Finish the interrupted step. In some cases it is easiest to redo the entire step. For example, if BlibSearch was interrupted while searching the second of twelve MS2 files, you might as well run hermie with all of the input files, starting with the BlibSearch step. For the slowest steps, you might not want to repeat any work that was already done. In that case we would run the interrupted step only those files that weren't completed. This is where the script files described above come in handy. You can resubmit individual jobs to the cluster and once they are finished, complete the hermie run as described below. To submit the script seq.1.sh from the directory containing it use this command
$ qsub -cwd seq.1.sh
Complete the hermie run. Finally, you can run hermie skipping all of the steps that had already completed. Always run the command from the same directory you did the first time, not from one of the pipeline directories. In cases where charge_czar has completed, you will want to specify that your input files are in pipeline/charge-czar rather than the original MS2 files.

Cluster issues

Each step of hermie is submitted to the cluster which creates a few issues to keep in mind when troubleshooting.

Timing. While jobs are running on the cluster, hermie is waiting and checking every so often to see if they have finished. If the log file says that hermie is waiting for the queue but qstat says that your job has completed, do not fear. Hermie probably hasn't checked since it completed. Wait twenty minutes and check again.
Interruption. Hermie and the cluster are somewhat independent of each other. If hermie is interrupted (by closing an active window or issuing a kill command), the cluster continues to run. In this case, use qstat to find out if your job is still running. You can either cancel it or wait for it to complete before restarting hermie.
Extra files Hermie generates a script file for each job it runs on the cluster. They begin with a prefix like cz for charge-czar or seq for SEQUEST followed by a number (one for each MS2 file) and 'sh'. So a script for running charge-czar the first MS2 file might be cz.0.sh. These files are useful for resubmitting jobs that failed. They are automatically deleted for jobs that complete successfully.
Each job submitted to the cluster generates four new files. Their names will end in .o#, .e#, .po#, .pe# where # is the process ID number for the job.

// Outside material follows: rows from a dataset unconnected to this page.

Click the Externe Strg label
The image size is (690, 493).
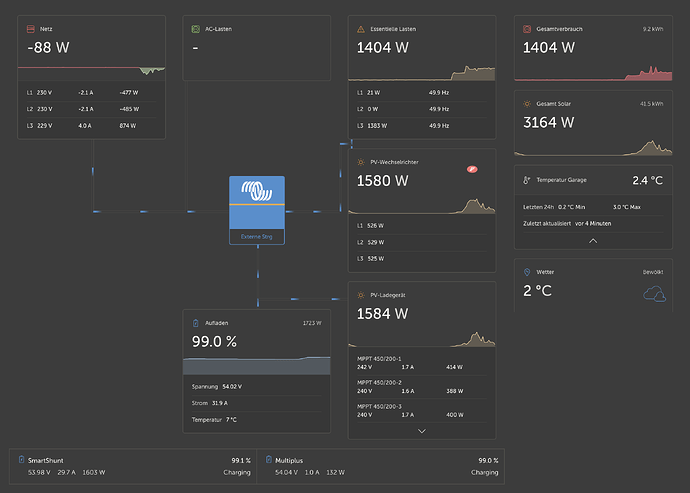pos(257,237)
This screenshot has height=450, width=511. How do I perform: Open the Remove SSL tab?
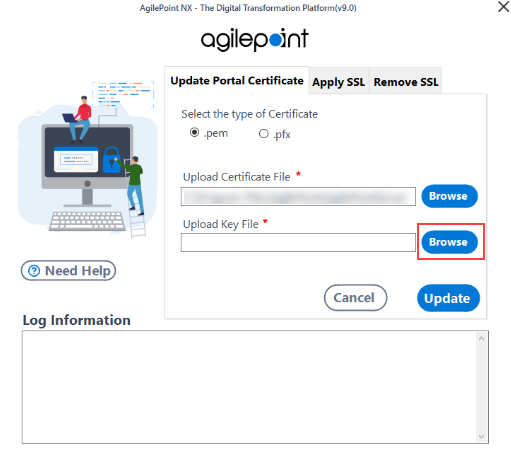pos(406,82)
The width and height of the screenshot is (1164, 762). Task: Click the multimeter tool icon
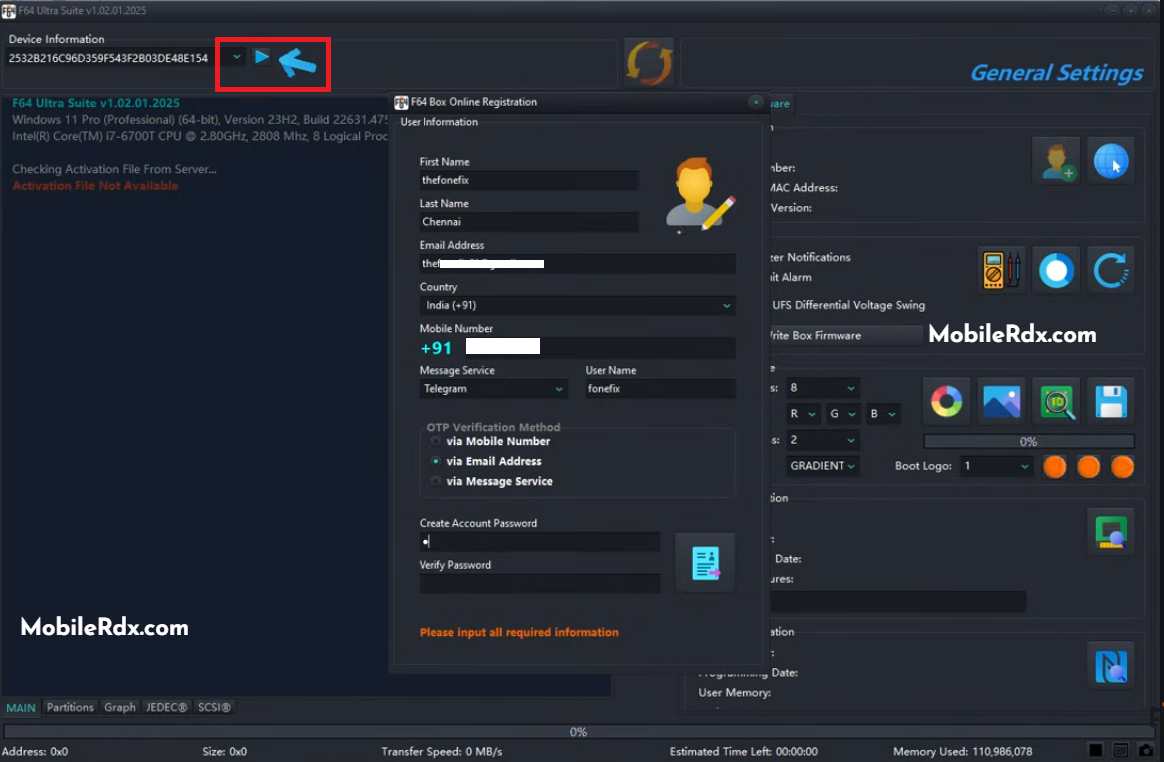click(1001, 270)
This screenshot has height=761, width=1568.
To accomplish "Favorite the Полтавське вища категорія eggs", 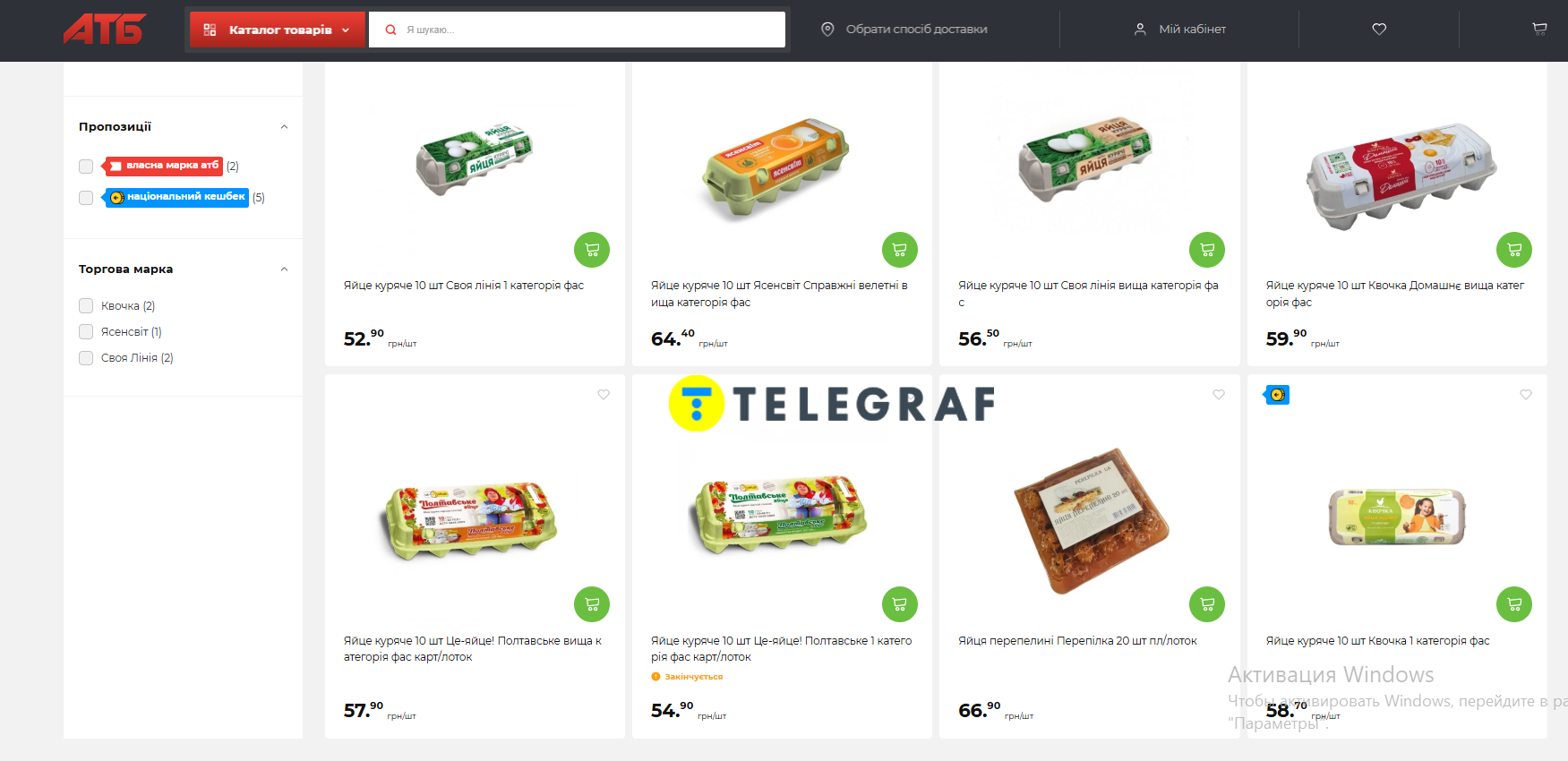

The output from the program run is put in the .o# file and the error messages from the program are put in the .e# file. (However, hermie often redirects the output to a 'messages' file). You can look in these files for information about how the program failed and you can delete them when you rerun the step.

Common errors

Below is a list of common errors that you might encounter and suggestions for how to fix them. This is an ever-growing list. Let me know if it doesn't cover your problem and I'll add it.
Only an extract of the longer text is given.